### Exercise brief
List each line in the records below that contains the string "target".
####################
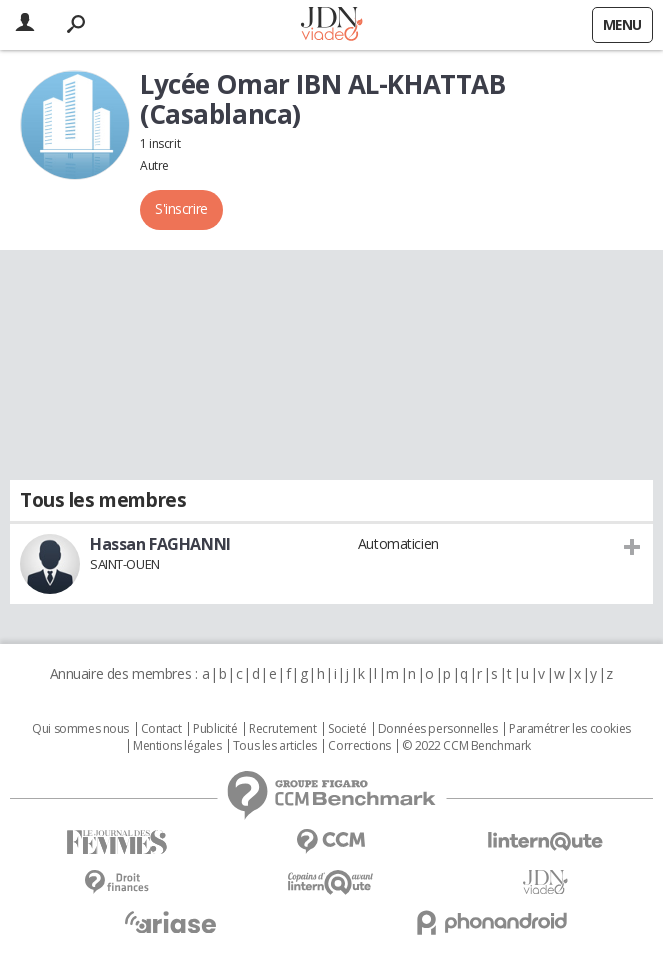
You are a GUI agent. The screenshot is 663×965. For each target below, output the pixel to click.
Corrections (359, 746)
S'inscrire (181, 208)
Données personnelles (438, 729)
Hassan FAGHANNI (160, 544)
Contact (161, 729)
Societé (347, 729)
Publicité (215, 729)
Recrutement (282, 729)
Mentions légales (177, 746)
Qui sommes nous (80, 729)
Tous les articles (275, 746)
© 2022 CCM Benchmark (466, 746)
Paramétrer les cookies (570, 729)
####################
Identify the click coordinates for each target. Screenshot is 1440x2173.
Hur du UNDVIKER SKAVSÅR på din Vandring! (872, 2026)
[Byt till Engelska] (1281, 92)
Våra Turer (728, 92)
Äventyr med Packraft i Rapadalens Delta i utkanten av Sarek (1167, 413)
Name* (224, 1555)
####################
### Right answer
You are a GUI agent. The screenshot is 663×965. For each target below, output the pixel to click.
Identify the click coordinates for each target. Screenshot is 1440x2173.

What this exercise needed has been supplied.